#### [Selected text]
= = =

When you factor in benefits, payroll taxes, and recruitment costs, which typically add 25 to 30 percent on top of base salary, the total loaded cost of a mid-level admin lands around $115,000 to $120,000 per year, while a mid-level developer runs $150,000 to $160,000.
For companies making their first Salesforce hire, that $30,000 to $40,000 difference is not trivial. It is enough to fund a three-month contract engagement for supplemental help.
The Case for Hiring an Admin First
For most companies, especially those with fewer than 200 Salesforce users and a relatively standard implementation, the admin should be your first hire. Here is why:
1. The Majority of Salesforce Work Does Not Require Code
Salesforce has invested heavily in declarative tools over the past several years. Flow Builder alone can handle automation that once required Apex triggers. A skilled admin can build complex approval processes, automate lead routing, generate scheduled reports, and manage integrations through pre-built connectors — all without writing a single line of code.
Industry estimates suggest that 70 to 80 percent of Salesforce customization needs can be addressed through configuration. If you hire a developer first, you are paying a premium for someone whose core skills may not even be needed for the majority of your day-to-day requirements.
2. Admins Keep the Lights On
Every Salesforce org needs someone who handles the operational basics: user provisioning, permission management, data cleanup, report building, and release-cycle preparation. These tasks are constant and unglamorous, but without them, your org degrades quickly.

= = =

#### [Problems to solve]
• a. According to the Salesforce hiring text, what share of Salesforce customization needs can be handled through configuration, by industry estimates?
• b. Continue the Salesforce hiring text from its final sentence.

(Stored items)
= = =

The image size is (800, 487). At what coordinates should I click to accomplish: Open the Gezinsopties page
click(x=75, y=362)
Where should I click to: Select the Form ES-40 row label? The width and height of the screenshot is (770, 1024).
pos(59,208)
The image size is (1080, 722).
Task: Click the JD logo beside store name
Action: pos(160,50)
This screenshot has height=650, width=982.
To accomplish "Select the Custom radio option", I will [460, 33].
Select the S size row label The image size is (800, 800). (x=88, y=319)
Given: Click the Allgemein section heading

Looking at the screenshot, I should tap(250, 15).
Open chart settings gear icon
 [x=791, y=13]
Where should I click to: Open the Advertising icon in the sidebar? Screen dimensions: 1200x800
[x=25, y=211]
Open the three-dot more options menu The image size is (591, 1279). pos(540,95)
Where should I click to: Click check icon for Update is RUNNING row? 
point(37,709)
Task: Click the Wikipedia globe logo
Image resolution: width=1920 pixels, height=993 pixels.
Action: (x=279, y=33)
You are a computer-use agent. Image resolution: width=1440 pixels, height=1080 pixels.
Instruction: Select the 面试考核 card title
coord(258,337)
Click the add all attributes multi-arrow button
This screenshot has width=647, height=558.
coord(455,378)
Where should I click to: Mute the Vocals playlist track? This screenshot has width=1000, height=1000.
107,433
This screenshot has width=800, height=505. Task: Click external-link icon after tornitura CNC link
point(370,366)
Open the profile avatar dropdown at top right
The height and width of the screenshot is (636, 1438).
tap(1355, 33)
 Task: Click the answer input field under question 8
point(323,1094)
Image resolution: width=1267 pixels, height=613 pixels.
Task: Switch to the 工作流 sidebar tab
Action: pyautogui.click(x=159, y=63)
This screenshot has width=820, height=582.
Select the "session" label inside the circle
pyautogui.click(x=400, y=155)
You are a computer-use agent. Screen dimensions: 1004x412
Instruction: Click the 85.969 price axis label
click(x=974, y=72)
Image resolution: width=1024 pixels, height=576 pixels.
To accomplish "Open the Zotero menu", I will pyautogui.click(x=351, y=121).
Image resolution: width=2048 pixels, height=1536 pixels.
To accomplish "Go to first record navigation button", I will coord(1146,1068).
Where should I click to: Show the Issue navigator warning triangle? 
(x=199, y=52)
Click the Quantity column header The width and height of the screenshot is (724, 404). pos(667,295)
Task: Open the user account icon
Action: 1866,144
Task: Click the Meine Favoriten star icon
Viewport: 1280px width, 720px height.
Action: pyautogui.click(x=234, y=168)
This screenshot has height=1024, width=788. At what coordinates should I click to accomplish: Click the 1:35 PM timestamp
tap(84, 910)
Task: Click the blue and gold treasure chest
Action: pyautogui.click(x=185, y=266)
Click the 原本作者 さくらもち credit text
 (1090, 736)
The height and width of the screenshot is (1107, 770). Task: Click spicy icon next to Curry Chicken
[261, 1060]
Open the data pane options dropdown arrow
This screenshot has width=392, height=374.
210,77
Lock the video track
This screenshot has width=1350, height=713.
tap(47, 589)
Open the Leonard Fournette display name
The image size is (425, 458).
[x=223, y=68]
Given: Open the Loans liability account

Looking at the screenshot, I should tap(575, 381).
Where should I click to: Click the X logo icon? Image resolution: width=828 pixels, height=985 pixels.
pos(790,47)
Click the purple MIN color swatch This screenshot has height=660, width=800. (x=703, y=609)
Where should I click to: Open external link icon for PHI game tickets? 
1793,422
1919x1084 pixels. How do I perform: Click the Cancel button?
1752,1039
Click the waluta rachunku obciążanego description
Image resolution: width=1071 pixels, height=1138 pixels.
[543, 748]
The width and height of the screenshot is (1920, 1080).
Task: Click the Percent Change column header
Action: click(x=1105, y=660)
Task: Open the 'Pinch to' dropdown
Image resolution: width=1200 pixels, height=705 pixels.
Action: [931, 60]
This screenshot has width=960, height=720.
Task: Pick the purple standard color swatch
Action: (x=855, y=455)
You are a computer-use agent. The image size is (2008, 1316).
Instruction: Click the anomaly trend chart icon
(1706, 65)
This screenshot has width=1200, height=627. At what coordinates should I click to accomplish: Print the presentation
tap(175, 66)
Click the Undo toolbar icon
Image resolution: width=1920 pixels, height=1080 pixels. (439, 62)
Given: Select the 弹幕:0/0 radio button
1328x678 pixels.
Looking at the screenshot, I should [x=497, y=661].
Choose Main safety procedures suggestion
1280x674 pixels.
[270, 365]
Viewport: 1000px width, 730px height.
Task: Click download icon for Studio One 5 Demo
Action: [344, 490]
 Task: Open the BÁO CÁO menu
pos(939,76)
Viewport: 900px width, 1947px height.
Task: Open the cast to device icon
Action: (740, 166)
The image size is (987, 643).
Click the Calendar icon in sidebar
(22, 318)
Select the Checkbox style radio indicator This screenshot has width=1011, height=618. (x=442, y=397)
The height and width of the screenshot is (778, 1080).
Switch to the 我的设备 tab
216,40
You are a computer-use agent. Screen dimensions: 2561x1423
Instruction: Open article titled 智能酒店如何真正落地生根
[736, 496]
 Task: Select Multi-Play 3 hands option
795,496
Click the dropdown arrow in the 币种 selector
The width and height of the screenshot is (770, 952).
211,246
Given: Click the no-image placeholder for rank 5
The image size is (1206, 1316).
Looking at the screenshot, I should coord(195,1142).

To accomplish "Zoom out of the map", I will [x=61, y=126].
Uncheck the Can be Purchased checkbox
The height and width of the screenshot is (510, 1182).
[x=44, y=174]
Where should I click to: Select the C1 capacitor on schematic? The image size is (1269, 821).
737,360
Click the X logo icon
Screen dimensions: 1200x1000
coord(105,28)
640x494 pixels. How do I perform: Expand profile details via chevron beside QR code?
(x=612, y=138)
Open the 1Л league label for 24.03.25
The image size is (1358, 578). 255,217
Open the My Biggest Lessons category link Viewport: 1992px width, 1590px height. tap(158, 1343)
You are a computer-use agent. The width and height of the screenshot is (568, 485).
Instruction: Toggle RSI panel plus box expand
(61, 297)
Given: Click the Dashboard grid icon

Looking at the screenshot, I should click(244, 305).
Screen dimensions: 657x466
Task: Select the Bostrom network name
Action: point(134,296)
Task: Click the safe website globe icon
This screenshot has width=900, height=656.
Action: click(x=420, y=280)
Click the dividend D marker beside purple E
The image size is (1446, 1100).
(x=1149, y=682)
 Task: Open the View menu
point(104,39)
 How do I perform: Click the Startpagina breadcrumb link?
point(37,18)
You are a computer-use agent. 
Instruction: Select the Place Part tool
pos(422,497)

= = =

#### [Outputs in order]
• a. 70 to 80 percent.

• b.
Developers are rarely interested in these tasks. Assigning a developer to handle user access requests and data imports is like hiring a structural engineer to change light bulbs. Technically possible, but an expensive misuse of skill.
3. Admins Bridge the Gap Between Business and Technology
A good admin does more than configure the platform. They sit between the business stakeholders and the technology, translating requirements into solutions. They understand why the sales team needs a particular field, how the service team uses case queues, and what metrics the VP of Operations actually cares about.
That organizational context is difficult for a developer to build, especially if they are focused on writing code in a sandbox most of the day. When you eventually do hire a developer, having an admin already in place means there is someone who can clearly define requirements and prioritize the backlog, making the developer immediately more productive.
4. The Budget Math Favors Starting with an Admin
At a loaded cost of roughly $115,000 per year for a mid-level admin versus $155,000 for a developer, you save $40,000 annually, or you redirect that budget toward a short-term contract developer for the specific project work that requires code. That hybrid model gives you full-time operational coverage plus targeted technical skill exactly when you need it.
When You Should Hire a Developer First
There are legitimate scenarios where a developer is the right first hire. If any of the following describe your situation, skip the admin and go straight to engineering talent:
- You are building a product on the Salesforce platform. If Salesforce is the foundation for a customer-facing application or an AppExchange product, you need development capability from day one.
- Your implementation requires heavy integration. If the primary challenge is connecting Salesforce to multiple external systems — an ERP, a data warehouse, a custom billing platform, that work is code-intensive from the start.
- You have an existing admin on staff (even part-time). Some companies already have a power user or ops manager who handles basic admin tasks. In that case, the gap is development skill, not configuration.
- Technical debt is the main problem. If a previous implementation left behind poorly written triggers, hardcoded values, and tangled automation, you need a developer to untangle the mess before an admin can manage it effectively.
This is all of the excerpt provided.